Honest question, what's the basis for assuming that the second wave or peak will 'tower above' the first.
Surely people have significantly better awareness about distancing, hygiene, wfh etc??
I think there are 2 potential reasons - one is that the initial peak comes from a small initial base of infection that rapidly spreads to all it can until things get locked down. So whilst you might feel like the disease is continuing to spread it is in fact lying dormant waiting for....release of lockdown...which allows a sudden massive increase in the numbers of people to infect and the disease spreads even more rapidly as people mass together thinking they are now safe.
The second reason is the potential for a further wave to be a mutated form of the virus which is either more deadly or has adapted to overcome initial treatments. The Spanish Flue epidemic highlighted both of these. As the initial first wave subsided the First world war ended, leading to mass celebrations, mass movement of troops around the world. This also coincided with a virulent strain coming from an American Army camp that effected younger, fitter people far more than the first wave.
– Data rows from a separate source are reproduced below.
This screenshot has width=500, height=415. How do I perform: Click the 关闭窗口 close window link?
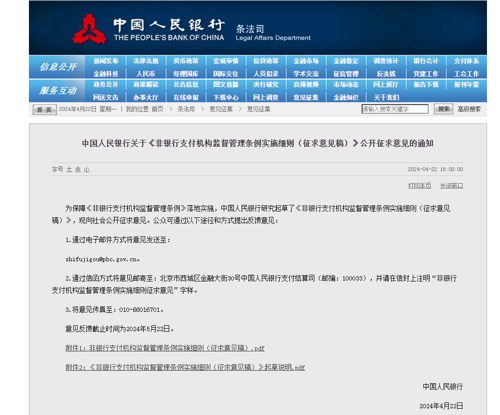point(451,186)
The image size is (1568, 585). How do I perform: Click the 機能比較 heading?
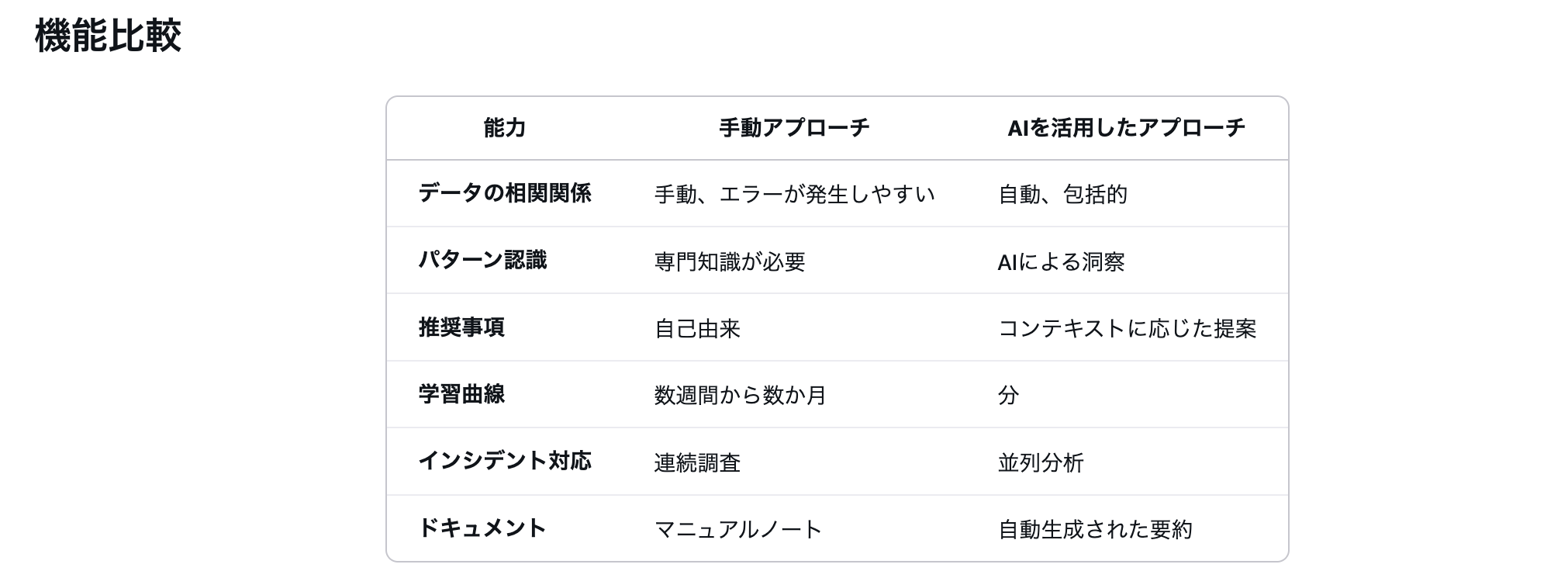pyautogui.click(x=108, y=36)
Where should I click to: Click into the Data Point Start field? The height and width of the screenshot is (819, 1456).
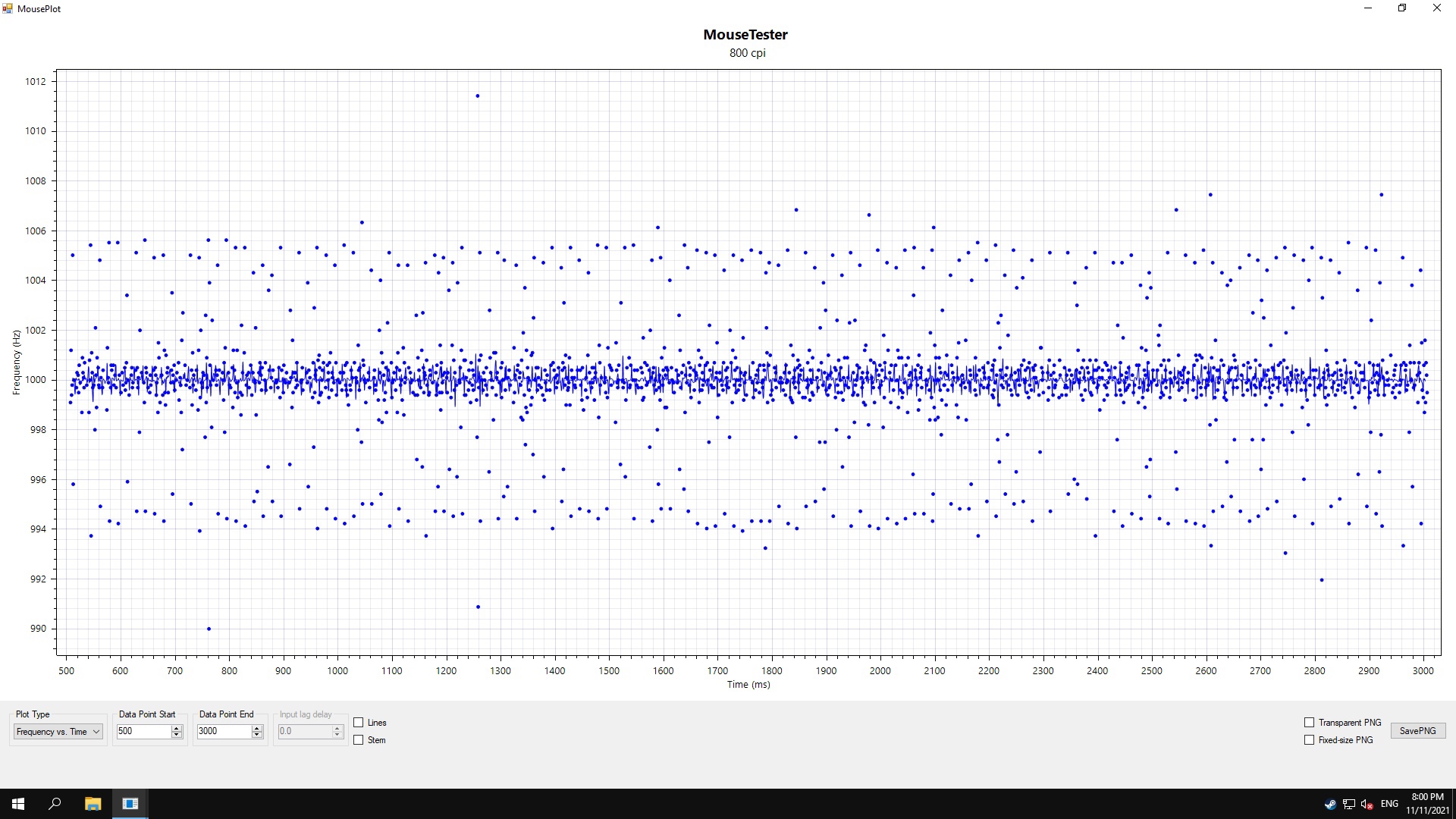pyautogui.click(x=143, y=731)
This second wave travelled more globally as troops were sent back to places like India and lead to the complete overwhelming of medical resources as young fit men drowned in their own blood. It's estimated that around 10-15 million died in the first wave and 50 - 85 million died in the second wave. Some people think this has no relevance because of modern medicine and while they didn't have things like antibiotics back then, that would only have helped avoid secondary infection, not the disease itself.
This is very much a worst case scenario...it is most likely that the mutations will be to lessen the diseases impact rather than increase it. However if we release lockdown too early there is an increased risk that one of the potentially thousands of mutations that could occur will prove to be one that makes it more deadly, or adapts to overcome one of our treatment methods.